*What is being asked*: Restate the lines exactly, starting at the line that contains "Hrvata (103, 84)" and finishing with the final line of the records.

━━━━━ Dataset

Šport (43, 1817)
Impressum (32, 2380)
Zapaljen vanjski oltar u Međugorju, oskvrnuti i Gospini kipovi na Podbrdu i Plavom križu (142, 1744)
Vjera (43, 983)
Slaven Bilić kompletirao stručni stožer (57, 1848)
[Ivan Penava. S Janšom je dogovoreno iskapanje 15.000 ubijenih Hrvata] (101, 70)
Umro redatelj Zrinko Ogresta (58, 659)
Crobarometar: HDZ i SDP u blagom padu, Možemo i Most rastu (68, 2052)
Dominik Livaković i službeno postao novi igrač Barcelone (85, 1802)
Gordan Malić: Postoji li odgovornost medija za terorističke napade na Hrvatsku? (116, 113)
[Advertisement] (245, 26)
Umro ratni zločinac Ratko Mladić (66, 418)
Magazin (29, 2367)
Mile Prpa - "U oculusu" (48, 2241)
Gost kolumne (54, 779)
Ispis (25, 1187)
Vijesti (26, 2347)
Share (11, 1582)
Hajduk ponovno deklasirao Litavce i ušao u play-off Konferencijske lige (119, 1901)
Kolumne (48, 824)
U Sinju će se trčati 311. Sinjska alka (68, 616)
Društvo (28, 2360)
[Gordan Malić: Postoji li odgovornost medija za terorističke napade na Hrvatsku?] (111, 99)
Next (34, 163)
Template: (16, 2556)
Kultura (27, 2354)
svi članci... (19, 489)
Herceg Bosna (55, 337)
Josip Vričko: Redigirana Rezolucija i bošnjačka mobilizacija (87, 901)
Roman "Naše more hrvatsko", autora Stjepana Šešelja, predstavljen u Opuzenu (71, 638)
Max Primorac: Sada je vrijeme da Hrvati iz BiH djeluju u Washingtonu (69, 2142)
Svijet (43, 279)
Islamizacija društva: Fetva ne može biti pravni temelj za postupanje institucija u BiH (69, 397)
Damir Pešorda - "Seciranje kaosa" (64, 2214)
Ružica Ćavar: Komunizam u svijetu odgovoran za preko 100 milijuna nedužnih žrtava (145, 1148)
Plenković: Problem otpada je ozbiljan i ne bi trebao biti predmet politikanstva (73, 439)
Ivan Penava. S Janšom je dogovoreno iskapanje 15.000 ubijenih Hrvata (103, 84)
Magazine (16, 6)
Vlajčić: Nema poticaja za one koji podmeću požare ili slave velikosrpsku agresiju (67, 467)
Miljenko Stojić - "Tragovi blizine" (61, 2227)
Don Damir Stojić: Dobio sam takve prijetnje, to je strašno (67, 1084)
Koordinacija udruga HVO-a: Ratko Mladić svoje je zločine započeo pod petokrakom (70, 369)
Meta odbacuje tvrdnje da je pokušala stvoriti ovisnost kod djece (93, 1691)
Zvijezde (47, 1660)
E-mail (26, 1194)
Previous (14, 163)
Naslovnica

━━━━━━━━━━

*Exercise result*:
Ivan Penava. S Janšom je dogovoreno iskapanje 15.000 ubijenih Hrvata (103, 84)
Magazine (16, 6)
Vlajčić: Nema poticaja za one koji podmeću požare ili slave velikosrpsku agresiju (67, 467)
Miljenko Stojić - "Tragovi blizine" (61, 2227)
Don Damir Stojić: Dobio sam takve prijetnje, to je strašno (67, 1084)
Koordinacija udruga HVO-a: Ratko Mladić svoje je zločine započeo pod petokrakom (70, 369)
Meta odbacuje tvrdnje da je pokušala stvoriti ovisnost kod djece (93, 1691)
Zvijezde (47, 1660)
E-mail (26, 1194)
Previous (14, 163)
Naslovnica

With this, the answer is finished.